---- Data provided
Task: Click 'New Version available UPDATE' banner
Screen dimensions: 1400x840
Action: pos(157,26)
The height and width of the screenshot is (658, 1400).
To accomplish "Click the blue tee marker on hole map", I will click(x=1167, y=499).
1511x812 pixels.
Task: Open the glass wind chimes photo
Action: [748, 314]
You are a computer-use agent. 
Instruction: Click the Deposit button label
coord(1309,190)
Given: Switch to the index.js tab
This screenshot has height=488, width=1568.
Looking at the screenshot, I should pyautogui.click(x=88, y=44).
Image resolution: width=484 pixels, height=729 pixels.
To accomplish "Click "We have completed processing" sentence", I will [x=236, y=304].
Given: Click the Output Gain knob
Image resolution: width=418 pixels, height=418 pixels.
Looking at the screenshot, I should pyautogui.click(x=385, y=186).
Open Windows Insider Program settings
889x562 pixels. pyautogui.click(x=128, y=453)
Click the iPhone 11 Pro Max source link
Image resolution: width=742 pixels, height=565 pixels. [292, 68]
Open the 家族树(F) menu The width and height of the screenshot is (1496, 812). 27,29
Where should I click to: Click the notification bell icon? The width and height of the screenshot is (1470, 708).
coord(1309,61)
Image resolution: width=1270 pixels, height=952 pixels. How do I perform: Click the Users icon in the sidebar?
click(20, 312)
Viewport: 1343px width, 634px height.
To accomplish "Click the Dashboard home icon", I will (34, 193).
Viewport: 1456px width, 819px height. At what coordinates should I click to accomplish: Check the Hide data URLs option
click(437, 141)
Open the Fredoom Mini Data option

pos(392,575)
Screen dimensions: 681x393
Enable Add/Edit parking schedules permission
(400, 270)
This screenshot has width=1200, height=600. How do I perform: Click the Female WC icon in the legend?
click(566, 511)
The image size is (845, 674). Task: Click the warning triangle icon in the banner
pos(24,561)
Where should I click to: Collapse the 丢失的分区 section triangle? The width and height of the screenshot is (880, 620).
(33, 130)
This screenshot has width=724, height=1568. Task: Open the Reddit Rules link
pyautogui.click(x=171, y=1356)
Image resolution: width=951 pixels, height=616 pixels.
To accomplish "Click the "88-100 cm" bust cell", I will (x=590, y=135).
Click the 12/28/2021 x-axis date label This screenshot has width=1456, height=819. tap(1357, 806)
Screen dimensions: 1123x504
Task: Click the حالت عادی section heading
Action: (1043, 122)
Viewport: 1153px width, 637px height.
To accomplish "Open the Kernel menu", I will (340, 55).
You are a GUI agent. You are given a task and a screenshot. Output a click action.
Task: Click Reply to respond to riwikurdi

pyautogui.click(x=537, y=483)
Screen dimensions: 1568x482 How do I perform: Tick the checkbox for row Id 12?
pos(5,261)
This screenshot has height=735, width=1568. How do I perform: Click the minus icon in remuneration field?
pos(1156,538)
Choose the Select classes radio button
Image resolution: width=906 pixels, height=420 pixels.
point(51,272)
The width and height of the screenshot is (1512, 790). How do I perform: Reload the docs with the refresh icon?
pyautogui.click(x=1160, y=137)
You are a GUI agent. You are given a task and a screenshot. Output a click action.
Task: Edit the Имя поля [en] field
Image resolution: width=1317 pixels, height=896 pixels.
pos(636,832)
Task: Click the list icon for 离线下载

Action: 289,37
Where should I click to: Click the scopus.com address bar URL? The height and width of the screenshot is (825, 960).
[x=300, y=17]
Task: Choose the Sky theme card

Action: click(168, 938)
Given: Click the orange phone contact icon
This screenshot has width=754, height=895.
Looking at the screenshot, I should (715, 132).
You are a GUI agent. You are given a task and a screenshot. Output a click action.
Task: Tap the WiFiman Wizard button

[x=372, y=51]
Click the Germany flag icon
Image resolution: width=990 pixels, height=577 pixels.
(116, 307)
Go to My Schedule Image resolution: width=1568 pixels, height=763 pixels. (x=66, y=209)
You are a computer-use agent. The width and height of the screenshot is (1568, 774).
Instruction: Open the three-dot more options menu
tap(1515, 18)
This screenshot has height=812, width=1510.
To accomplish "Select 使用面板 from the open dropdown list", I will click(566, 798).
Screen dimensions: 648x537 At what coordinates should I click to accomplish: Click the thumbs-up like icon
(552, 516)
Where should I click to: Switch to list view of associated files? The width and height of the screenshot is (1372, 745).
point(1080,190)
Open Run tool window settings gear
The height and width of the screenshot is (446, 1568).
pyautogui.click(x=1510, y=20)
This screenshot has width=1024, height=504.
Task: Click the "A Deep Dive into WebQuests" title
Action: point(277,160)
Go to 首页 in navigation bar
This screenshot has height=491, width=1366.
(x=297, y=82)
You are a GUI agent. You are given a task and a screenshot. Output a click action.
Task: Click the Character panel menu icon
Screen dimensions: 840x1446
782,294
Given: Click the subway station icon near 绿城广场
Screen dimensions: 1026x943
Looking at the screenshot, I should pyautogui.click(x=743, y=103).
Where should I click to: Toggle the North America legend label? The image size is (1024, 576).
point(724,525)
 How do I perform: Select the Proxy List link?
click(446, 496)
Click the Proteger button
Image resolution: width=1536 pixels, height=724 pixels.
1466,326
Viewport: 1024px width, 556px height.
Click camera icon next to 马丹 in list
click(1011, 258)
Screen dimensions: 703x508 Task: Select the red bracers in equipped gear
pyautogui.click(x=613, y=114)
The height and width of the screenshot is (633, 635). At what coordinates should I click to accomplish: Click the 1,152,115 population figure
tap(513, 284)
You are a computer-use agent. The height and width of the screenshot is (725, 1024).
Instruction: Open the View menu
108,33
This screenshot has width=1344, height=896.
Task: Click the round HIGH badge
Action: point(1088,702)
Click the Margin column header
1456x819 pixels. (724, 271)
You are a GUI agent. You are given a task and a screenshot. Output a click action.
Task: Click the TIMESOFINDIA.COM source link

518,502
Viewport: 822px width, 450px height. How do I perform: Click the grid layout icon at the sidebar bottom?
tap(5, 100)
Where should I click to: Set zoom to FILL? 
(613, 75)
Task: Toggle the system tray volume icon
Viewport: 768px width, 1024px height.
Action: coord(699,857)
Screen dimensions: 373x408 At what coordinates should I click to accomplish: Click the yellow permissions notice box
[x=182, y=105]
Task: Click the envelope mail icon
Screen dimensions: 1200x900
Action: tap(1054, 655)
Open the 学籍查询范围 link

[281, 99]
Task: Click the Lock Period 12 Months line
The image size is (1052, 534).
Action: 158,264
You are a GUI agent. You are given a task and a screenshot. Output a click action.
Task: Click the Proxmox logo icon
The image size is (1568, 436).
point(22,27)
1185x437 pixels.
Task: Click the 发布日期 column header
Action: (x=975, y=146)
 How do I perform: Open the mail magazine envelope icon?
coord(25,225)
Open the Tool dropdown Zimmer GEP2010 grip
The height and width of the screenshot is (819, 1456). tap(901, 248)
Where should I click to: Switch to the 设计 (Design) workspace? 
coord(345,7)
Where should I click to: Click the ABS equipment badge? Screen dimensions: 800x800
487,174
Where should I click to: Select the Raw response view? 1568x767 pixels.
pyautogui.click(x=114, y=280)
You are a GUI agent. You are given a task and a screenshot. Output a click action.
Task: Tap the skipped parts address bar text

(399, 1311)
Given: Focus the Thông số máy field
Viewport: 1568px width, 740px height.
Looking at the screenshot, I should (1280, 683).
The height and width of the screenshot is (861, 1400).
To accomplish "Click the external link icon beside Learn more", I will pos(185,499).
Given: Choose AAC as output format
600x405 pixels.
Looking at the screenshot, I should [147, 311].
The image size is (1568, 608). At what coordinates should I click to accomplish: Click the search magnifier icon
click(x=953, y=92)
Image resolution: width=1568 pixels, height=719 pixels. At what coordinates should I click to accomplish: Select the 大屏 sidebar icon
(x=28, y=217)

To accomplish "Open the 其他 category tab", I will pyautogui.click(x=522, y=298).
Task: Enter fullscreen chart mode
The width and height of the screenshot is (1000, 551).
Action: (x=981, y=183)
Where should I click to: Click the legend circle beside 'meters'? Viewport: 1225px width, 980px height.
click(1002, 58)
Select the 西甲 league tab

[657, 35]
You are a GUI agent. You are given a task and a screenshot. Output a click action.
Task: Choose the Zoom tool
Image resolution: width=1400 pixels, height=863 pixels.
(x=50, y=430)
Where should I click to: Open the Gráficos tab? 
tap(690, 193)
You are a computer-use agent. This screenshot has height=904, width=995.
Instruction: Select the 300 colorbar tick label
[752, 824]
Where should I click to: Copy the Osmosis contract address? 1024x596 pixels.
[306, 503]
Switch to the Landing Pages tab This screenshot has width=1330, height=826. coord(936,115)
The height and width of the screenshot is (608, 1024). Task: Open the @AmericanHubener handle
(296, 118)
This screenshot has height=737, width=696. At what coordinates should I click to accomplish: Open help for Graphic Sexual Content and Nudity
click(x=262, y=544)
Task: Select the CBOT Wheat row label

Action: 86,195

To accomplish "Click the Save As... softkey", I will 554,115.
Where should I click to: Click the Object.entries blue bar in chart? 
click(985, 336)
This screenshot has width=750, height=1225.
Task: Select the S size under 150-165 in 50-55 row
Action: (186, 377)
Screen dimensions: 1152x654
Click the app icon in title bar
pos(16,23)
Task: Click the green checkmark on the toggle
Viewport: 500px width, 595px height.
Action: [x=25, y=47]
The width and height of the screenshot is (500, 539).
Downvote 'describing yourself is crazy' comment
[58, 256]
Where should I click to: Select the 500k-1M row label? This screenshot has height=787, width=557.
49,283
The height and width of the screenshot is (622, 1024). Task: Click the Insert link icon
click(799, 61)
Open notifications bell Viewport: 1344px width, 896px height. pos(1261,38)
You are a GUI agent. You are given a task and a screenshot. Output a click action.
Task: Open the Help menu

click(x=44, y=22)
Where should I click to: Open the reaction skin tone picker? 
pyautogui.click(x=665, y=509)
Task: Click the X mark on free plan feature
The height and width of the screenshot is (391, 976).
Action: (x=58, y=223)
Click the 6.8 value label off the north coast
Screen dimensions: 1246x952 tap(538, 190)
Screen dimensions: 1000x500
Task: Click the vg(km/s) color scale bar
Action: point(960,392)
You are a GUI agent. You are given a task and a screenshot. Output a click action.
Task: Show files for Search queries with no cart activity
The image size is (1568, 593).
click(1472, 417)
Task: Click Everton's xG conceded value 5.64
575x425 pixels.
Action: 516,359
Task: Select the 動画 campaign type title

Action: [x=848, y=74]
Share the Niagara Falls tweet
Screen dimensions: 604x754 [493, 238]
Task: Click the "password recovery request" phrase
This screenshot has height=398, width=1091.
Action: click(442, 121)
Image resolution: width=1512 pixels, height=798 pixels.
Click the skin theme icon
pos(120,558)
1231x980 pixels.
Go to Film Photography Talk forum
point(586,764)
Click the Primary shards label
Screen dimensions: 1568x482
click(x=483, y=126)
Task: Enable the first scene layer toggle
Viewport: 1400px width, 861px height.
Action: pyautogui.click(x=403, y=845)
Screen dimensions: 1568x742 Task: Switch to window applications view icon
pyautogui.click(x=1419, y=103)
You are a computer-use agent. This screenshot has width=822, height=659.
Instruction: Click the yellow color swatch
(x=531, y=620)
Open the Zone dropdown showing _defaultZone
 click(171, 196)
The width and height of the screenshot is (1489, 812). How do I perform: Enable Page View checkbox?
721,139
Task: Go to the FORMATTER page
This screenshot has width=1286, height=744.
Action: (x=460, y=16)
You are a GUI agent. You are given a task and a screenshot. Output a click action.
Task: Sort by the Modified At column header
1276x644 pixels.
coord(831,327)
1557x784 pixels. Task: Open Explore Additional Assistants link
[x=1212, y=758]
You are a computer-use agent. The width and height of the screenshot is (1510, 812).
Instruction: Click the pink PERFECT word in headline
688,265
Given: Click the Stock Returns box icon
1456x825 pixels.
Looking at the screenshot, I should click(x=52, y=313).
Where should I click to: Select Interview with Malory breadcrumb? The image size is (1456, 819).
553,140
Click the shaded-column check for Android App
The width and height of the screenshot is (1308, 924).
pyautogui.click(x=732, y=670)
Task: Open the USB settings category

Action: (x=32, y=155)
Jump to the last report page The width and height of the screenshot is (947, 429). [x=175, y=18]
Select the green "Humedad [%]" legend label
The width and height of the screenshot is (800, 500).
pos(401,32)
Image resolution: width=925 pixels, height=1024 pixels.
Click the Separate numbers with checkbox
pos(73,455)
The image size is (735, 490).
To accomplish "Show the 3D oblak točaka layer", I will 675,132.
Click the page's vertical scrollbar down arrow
--------
Exercise instructions – Give only the number of rows above that contain the string "size". Case matters.

The result – 9